RW: It says, rather, that cancer cells are not as clever as we think they are. Rather than having to cobble together complex behavioral problems, they simply resort opportunistically to resurrecting behaviors which are normally suppressed in adult tissue, and therefore do not represent an imminent threat to the organism because they're kept under tight control. (There are multiple mechanisms implanted in our cells and tissues that impede the formation of tumors.)

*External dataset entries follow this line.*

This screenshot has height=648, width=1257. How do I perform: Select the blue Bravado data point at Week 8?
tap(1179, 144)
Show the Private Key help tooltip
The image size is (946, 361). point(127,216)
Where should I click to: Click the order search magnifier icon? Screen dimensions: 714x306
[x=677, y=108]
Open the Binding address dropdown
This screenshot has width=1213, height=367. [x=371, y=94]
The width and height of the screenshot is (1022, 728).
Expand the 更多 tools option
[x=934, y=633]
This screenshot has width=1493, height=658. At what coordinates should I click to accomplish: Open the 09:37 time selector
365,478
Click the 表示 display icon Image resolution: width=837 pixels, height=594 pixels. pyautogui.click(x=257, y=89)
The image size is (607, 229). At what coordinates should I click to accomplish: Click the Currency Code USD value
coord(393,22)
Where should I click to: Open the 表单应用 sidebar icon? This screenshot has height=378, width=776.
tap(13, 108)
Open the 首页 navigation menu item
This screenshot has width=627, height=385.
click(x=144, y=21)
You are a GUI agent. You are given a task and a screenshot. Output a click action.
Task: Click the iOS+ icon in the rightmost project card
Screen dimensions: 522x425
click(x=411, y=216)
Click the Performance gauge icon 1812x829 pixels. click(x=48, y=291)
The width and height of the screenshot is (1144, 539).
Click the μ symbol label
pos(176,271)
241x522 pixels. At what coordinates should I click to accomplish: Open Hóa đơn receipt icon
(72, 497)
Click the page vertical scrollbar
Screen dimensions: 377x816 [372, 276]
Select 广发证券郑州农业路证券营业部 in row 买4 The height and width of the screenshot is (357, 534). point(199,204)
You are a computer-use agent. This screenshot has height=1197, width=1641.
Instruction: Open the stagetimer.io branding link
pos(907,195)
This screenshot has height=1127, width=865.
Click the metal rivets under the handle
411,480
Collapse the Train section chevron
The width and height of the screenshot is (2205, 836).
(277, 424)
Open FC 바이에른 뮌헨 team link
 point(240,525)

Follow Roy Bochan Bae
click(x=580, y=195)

This scenario I've just depicted is very heartening for us because if one looks at the biology of metastatic cells, it seems to be so complex as to be bewildering beyond anyone's ability to understand it, simply because there are so many different genes and proteins involved. However, if one is now able to trace these behaviors to a small number of central regulators, each of which can act by modulating the expression of a whole cohort of responder genes, now one has greatly simplified the problem, because now one can focus one's attentions on two or three distinct central regulators that choreograph the traits of high-grade malignancy.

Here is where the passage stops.